Ricetta del “nocillo” di San Giovanni, tra gusto, leggenda e tradizione

Nocillo

Oggi 24 giugno si festeggia la ricorrenza del santo patrono Giovanni Battista, la cui storia è gremita di leggende e rituali magici. Come ogni celebrazione che si rispetti, non può mancare del buon cibo che caratterizza inevitabilmente ogni festività: in quest’occasione viene preparato il cosiddetto “nocillo” (o “nocino”) liquore contrassegnato dalla presenza di ingredienti d’eccellenza, le noci che vengono raccolte, seguendo la leggenda tramandata da generazione in generazione, proprio tra la notte del 23 e del 24 giugno, in quanto hanno la giusta consistenza per ottenere un prodotto perfetto. La produzione ottenuta si consuma solo sei mesi dopo, a partire dal periodo natalizio.

Nocillo

La storia legata alla nascita di questo prodotto pullula di tradizione, leggenda, mistero e tradizioni popolari: attorno all’albero “sacro” del noce si riunivano le streghe nella notte di San Giovanni, mentre i contadini erano soliti piantarlo molto lontano dagli orti, perché erano convinti che fosse velenoso per il terreno sottostante. Si dice, inoltre, che fosse compito delle ragazze/donne raccogliere le noci acerbe, arrampicandosi agilmente sugli alberi, bagnate dalla rugiada. Il nocillo si otteneva lasciando in fusione le noci macerate nell’alcool per circa una settimana. Secondo le fonti giunte sino a noi, la prima ricetta probabilmente arriva dalla Francia, ripresa poi dagli inglesi, i quali preparavano delle pozioni, ritenute magiche e miracolose, con le noci acerbe.
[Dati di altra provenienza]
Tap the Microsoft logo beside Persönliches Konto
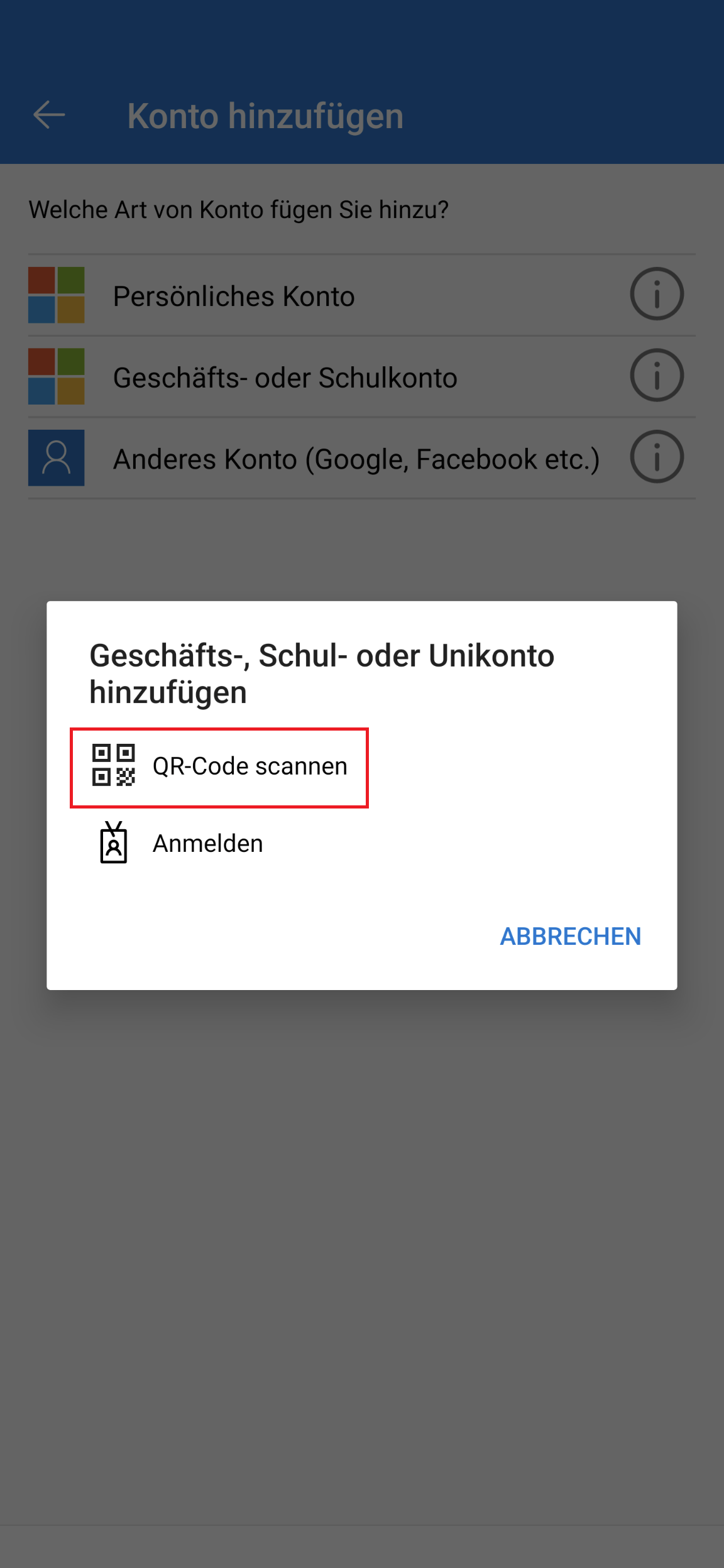Image resolution: width=724 pixels, height=1568 pixels. [x=57, y=295]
Il nocillo è un ottimo digestivo e viene utilizzato e consigliato anche e soprattutto per i disturbi al fegato.

Ecco la ricetta per preparalo in casa, tratta dal sito Sceltedivino.it:

Ingredienti

24 noci verdi con mallo
1,5 litri di alcol 95%
500 g di zucchero
1 pezzetto di stecca di cannella
10 chicchi di caffè
10 chiodi di garofano
scorza di un limone

Procedimento

Tagliate le noci a pezzetti e mettetele a macerare in un recipiente di vetro con la cannella, i chiodi di garofano, i chicchi di caffè, la scorza di limone, lo zucchero e l’alcol. Chiudete ermeticamente il recipiente ed esponetelo al sole per 40 giorni, scuotendolo di tanto in tanto e ritirandolo durante la notte. Alla fine del 40° giorno filtrate accuratamente il prodotto, imbottigliatelo e lasciatelo riposare almeno per 12 mesi prima di assaggiare per apprezzare tutte le caratteristiche organolettiche di questo liquore.
Bevuto in compagnia rinsalda amori e amicizie!